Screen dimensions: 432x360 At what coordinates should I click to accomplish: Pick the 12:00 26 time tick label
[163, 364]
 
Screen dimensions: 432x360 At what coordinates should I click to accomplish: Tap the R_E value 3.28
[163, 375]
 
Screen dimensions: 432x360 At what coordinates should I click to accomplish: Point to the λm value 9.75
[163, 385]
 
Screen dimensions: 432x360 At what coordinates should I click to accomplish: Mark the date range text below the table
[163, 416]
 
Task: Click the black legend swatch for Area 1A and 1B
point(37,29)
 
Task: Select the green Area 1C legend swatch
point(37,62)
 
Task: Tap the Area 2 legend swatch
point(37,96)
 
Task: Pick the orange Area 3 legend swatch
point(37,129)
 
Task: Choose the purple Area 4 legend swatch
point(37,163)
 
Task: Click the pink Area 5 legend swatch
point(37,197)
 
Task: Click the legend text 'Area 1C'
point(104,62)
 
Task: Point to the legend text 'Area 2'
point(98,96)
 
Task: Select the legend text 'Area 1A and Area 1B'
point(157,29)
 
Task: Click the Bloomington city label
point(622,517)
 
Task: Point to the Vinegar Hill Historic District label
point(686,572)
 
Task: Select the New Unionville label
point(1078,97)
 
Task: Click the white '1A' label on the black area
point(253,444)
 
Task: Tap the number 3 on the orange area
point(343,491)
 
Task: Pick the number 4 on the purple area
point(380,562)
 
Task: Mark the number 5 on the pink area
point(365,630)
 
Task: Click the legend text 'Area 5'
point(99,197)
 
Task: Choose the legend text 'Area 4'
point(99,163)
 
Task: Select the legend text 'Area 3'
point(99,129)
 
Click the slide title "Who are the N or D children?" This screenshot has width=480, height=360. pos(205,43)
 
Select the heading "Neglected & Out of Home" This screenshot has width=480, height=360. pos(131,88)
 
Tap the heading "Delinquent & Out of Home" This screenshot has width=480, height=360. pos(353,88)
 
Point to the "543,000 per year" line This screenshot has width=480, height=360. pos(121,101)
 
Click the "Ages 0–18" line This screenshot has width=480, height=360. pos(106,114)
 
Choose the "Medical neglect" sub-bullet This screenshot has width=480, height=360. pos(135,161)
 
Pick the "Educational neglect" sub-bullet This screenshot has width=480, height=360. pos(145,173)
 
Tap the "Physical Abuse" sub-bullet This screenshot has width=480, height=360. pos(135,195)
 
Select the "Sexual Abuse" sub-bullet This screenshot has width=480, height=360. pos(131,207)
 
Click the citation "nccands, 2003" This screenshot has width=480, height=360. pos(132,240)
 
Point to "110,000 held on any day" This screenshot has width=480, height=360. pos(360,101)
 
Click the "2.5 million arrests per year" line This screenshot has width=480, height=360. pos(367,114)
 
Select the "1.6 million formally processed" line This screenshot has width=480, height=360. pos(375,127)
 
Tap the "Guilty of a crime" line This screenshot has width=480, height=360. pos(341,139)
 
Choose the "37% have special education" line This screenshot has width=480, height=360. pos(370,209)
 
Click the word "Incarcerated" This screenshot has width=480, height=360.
==*==
**PROBLEM**
Put each line of the items above into a Markdown table with the columns Row and Text, numbering the rows and leaving out the blank lines.

**ANSWER IN FULL**
| Row | Text |
|---|---|
| 1 | Screen dimensions: 432x360 At what coordinates should I click to accomplish: Pick the 12:00 26 time tick label |
| 2 | [163, 364] |
| 3 | Screen dimensions: 432x360 At what coordinates should I click to accomplish: Tap the R_E value 3.28 |
| 4 | [163, 375] |
| 5 | Screen dimensions: 432x360 At what coordinates should I click to accomplish: Point to the λm value 9.75 |
| 6 | [163, 385] |
| 7 | Screen dimensions: 432x360 At what coordinates should I click to accomplish: Mark the date range text below the table |
| 8 | [163, 416] |
| 9 | Task: Click the black legend swatch for Area 1A and 1B |
| 10 | point(37,29) |
| 11 | Task: Select the green Area 1C legend swatch |
| 12 | point(37,62) |
| 13 | Task: Tap the Area 2 legend swatch |
| 14 | point(37,96) |
| 15 | Task: Pick the orange Area 3 legend swatch |
| 16 | point(37,129) |
| 17 | Task: Choose the purple Area 4 legend swatch |
| 18 | point(37,163) |
| 19 | Task: Click the pink Area 5 legend swatch |
| 20 | point(37,197) |
| 21 | Task: Click the legend text 'Area 1C' |
| 22 | point(104,62) |
| 23 | Task: Point to the legend text 'Area 2' |
| 24 | point(98,96) |
| 25 | Task: Select the legend text 'Area 1A and Area 1B' |
| 26 | point(157,29) |
| 27 | Task: Click the Bloomington city label |
| 28 | point(622,517) |
| 29 | Task: Point to the Vinegar Hill Historic District label |
| 30 | point(686,572) |
| 31 | Task: Select the New Unionville label |
| 32 | point(1078,97) |
| 33 | Task: Click the white '1A' label on the black area |
| 34 | point(253,444) |
| 35 | Task: Tap the number 3 on the orange area |
| 36 | point(343,491) |
| 37 | Task: Pick the number 4 on the purple area |
| 38 | point(380,562) |
| 39 | Task: Mark the number 5 on the pink area |
| 40 | point(365,630) |
| 41 | Task: Click the legend text 'Area 5' |
| 42 | point(99,197) |
| 43 | Task: Choose the legend text 'Area 4' |
| 44 | point(99,163) |
| 45 | Task: Select the legend text 'Area 3' |
| 46 | point(99,129) |
| 47 | Click the slide title "Who are the N or D children?" This screenshot has width=480, height=360. pos(205,43) |
| 48 | Select the heading "Neglected & Out of Home" This screenshot has width=480, height=360. pos(131,88) |
| 49 | Tap the heading "Delinquent & Out of Home" This screenshot has width=480, height=360. pos(353,88) |
| 50 | Point to the "543,000 per year" line This screenshot has width=480, height=360. pos(121,101) |
| 51 | Click the "Ages 0–18" line This screenshot has width=480, height=360. pos(106,114) |
| 52 | Choose the "Medical neglect" sub-bullet This screenshot has width=480, height=360. pos(135,161) |
| 53 | Pick the "Educational neglect" sub-bullet This screenshot has width=480, height=360. pos(145,173) |
| 54 | Tap the "Physical Abuse" sub-bullet This screenshot has width=480, height=360. pos(135,195) |
| 55 | Select the "Sexual Abuse" sub-bullet This screenshot has width=480, height=360. pos(131,207) |
| 56 | Click the citation "nccands, 2003" This screenshot has width=480, height=360. pos(132,240) |
| 57 | Point to "110,000 held on any day" This screenshot has width=480, height=360. pos(360,101) |
| 58 | Click the "2.5 million arrests per year" line This screenshot has width=480, height=360. pos(367,114) |
| 59 | Select the "1.6 million formally processed" line This screenshot has width=480, height=360. pos(375,127) |
| 60 | Tap the "Guilty of a crime" line This screenshot has width=480, height=360. pos(341,139) |
| 61 | Choose the "37% have special education" line This screenshot has width=480, height=360. pos(370,209) |
| 62 | Click the word "Incarcerated" This screenshot has width=480, height=360. |